* Source text *

- - -

CLR V4 can be loaded alongside other versions of the CLR, all living together in the same process. For now, that means you can have one CLR V4 instance plus one CLR V1.1 or V2 instance all running in the same process. In future releases, the list of possibilities will grow (e.g., V2, V4, V5, V6, etc. running together). This will result in multiple instances of your callback object being created and used simultaneously. This sort of thing is sure to mess with your profiler’s mind, particularly due to any global state you might have in your profiler DLL, or any communication you do between your profiler DLL and an out-of-process GUI shell. There will be blog entries and MSDN topics on this in the future to give you more information, though for now you can take a look here:
In this section are changes to the profiling API and infrastructure itself that may impact your profiler:
In CLR V1 and V2, your profiler DLL would never be explicitly unloaded by the CLR. In V4, however, the CLR will FreeLibrary your profiler DLL if your profiler chooses to detach before process shutdown. This may be an issue if your product is split into DLLs with various interdependencies between them and your profiler DLL. Although this won’t affect older profilers, as they cannot request to detach before process shutdown, this is something to be wary of when you upgrade your profiler, if you choose to take advantage of the Detach feature.
We have made some enhancements to the Enter/Leave/Tailcall interface to cut down on code size of the JITted / NGENd code. This required updating the signatures. While the older signatures still work (Enter/Leave/Tailcall and Enter2/Leave2/Tailcall2), they must now go through another code layer before reaching your profiler (even if you were using fast-path before). This means you will see some slow-down until you upgrade to the new V4 signatures. Fast-path (i.e., calling from JITted/NGENd code directly into your profiler) does still exist; you just need to use the latest signatures to enable fast-path.
An artifact of this change is that your profiler will use different Info methods to install your hooks, depending on whether you want to inspect values in your probes (SetEnterLeaveFunctionHooks3 vs. SetEnterLeaveFunctionHooks3WithInfo). To help ensure correctness, the CLR will not allow the profiler to install enter/leave/tailcall probes that are inconsistent with the COR_PRF_MONITOR flags you have specified to SetEventMask. COR_PRF_ENABLE_FUNCTION_ARGS, COR_PRF_ENABLE_FUNCTION_RETVAL, and COR_PRF_ENABLE_FRAME_INFO require SetEnterLeaveFunctionHooks3WithInfo, and if those flags are not set, then you must use SetEnterLeaveFunctionHooks3.
So you must be sure to call SetEventMask first, with the appropriate flags to establish whether you want to inspect arguments, return value, or frame information. Then, you may call SetEnterLeaveFunctionHooks3 or SetEnterLeaveFunctionHooks3WithInfo second, so the CLR can verify you’re using probes that match the event flags you specified. If you call SetEventMask and SetEnterLeaveFunctionHooks3(WithInfo) in the wrong order, or with inconsistent information, then the CLR will fail with CORPROF_E_INCONSISTENT_WITH_FLAGS.

- - -

* Supplied entries *
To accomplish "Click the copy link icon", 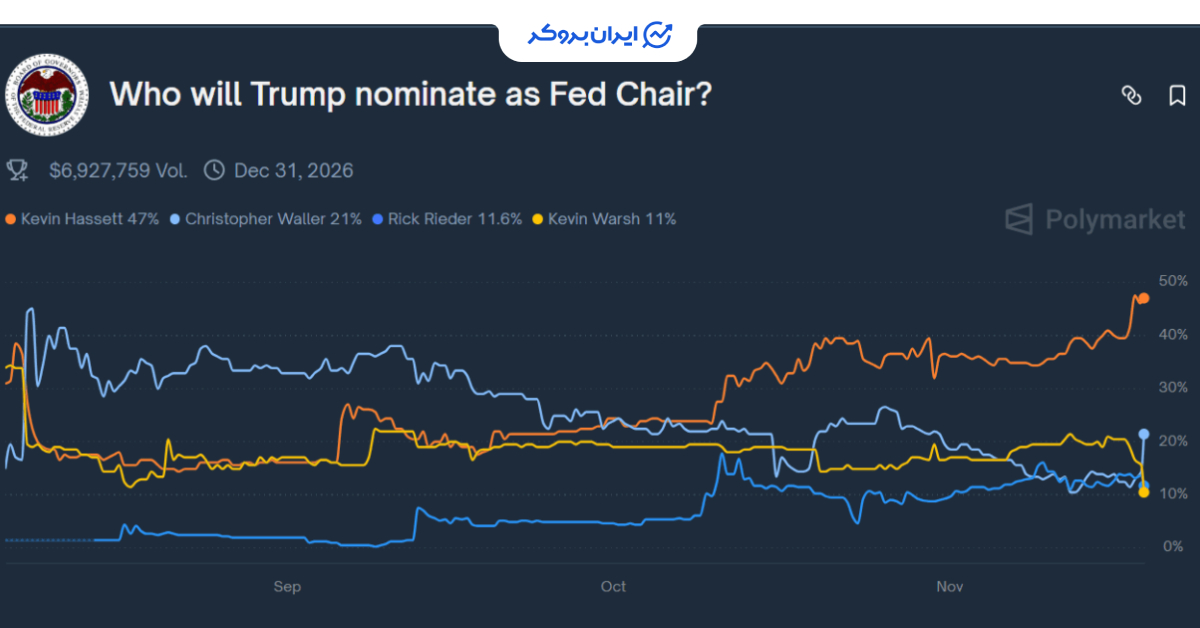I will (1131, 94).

- - -

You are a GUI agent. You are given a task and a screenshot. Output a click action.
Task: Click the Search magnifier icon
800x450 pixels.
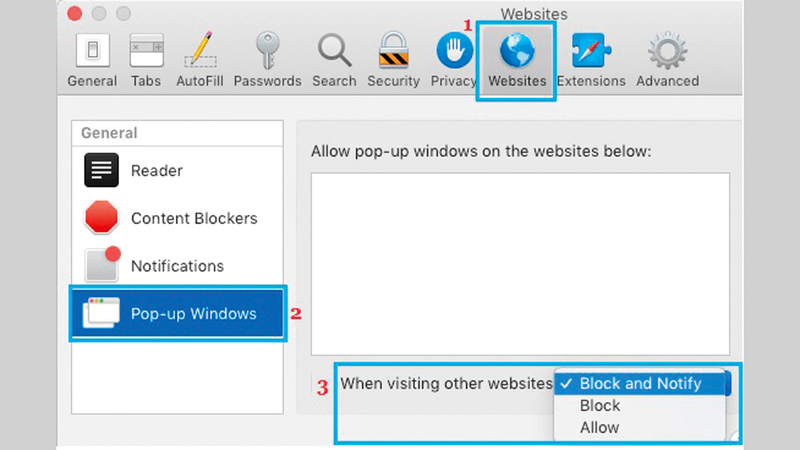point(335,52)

- - -

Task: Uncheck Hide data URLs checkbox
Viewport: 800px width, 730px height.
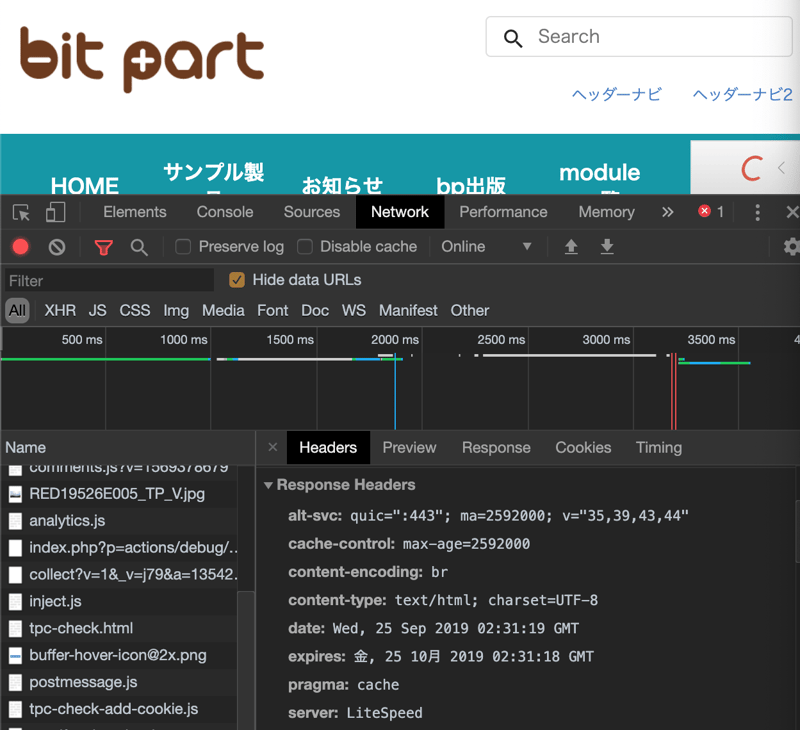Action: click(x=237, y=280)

- - -

* What you should do *
Please continue the text on CLR V4 profiling API changes from the point where it stops. The records are separate from the text on CLR V4 profiler changes.

* Written answer *
There was another change to the Enter/Leave/Tailcall interface; this one on x86 regarding the placement of the call to the Enter probe relative to the prolog. In V2, the order was:
Enter Prolog Leave Epilog
The above does not have mirror symmetry, and is also inconsistent with how the probes are called on the 64 bit platforms. In V4, the order is now:
Prolog Enter Leave Epilog
This could break your profiler if it makes assumptions about the value of ESP during its Enter probe, and tries to find values on the stack based on those assumptions. Of course, if your profiler does things the “proper” way and relies on the Enter/Leave/Tailcall interface to locate items such as argument values, then you’re fine.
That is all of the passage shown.